Il est vrai que j'ai tendance à ne pas opérer de distinction entre une pornographie industrielle et une pornographie amateure. C'est pour moi la même chose. L'amateur, c'est surtout une question d'esthétisme et de mise en scène. Les gens qui sont derrière le porno amateur en France sont les mêmes que ceux qui gèrent l'industrie dite scénarisée. Il n'y a absolument pas de différence. Les individus qui vont proposer des services d'agent en Europe de l'Est, qui peuvent d'ailleurs récupérer des femmes françaises, vont pouvoir les introduire dans des circuits dits amateurs également. La frontière est très floue. J'ai tendance à voir cette idée de professionnalisation et d'industrie du porno comme une sorte de maquillage. C'est tout le procédé de Dorcel, qui se qualifie de professionnel réalisant des productions scénarisées et indique ne pas faire d'amateur. La réalité en est bien éloignée. Leurs producteurs qui produisent des contenus scénarisés font également de l'amateur. Une actrice qui fera quatre scènes peut très bien faire une scène supplémentaire dans un porno dit scénarisé, « propre ». Tout cela n'est qu'une façon de rendre glamour et de maquiller des contenus qui ne le sont pas du tout. Je ne vois pas de différence entre un tournage amateur et scénarisé. Même sur les premiers, il y a aujourd'hui des maquilleuses, des éclairages... Simplement, une actrice y sera plus souvent mise en scène dans une situation un peu humiliante de femme réalisant un porno parce qu'elle a besoin d'argent ou parce qu'elle veut énerver son copain. Ce n'est qu'une question de scénarisation. Dans les deux cas, on reste dans une forme de marginalité totale.

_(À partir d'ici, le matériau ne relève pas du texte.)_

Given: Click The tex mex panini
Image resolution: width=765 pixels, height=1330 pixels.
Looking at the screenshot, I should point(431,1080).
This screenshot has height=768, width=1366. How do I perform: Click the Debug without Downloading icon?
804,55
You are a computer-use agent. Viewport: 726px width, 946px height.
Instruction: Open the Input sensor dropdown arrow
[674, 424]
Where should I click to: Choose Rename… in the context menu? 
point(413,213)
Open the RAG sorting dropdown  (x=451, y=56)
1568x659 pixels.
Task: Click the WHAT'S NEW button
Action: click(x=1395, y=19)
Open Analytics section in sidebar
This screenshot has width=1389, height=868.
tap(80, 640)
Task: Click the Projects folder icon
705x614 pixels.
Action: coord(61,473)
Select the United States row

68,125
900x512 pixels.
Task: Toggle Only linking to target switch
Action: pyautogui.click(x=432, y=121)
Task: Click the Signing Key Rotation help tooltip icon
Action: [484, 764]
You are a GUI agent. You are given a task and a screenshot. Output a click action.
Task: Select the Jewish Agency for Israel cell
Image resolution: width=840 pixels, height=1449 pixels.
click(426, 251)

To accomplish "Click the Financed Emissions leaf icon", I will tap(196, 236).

Beaucoup d'actrices dites professionnelles vivent dans des situations de précarité totale. J'ai récemment interviewé une ancienne Dorcel girl, me racontant qu'avec ce statut, elle touchait 1 200 euros par mois. Elle était très ennuyée lorsqu'elle devait recevoir des journalistes, parce qu'elle vivait à l'époque dans une petite chambre d'étudiante, ce qui n'allait pas du tout avec son statut d'actrice porno. Je vois cela comme une forme de propagande, de communication.
On le voit d'ailleurs beaucoup dans les agences en Europe de l'Est, qui ont toutes des sites très propres et professionnels. Quand on discute avec les actrices de ces circuits, on apprend qu'elles se prostituent aussi. L'actrice que j'évoquais plus tôt, giflée sur la poitrine par son producteur, est par exemple envoyée par son agence. L'homme qui la filme est totalement amateur et réalise des petites vidéos pour son site. Les agences envoient ces filles chez tous ces hommes qui font de la production amateure. Je n'ai pas vu de distinction. Simplement, certaines femmes vont faire deux ou trois scènes dans leur vie, et seront présentées comme amateure. Le reste de l'industrie est vraiment tenu par des professionnels.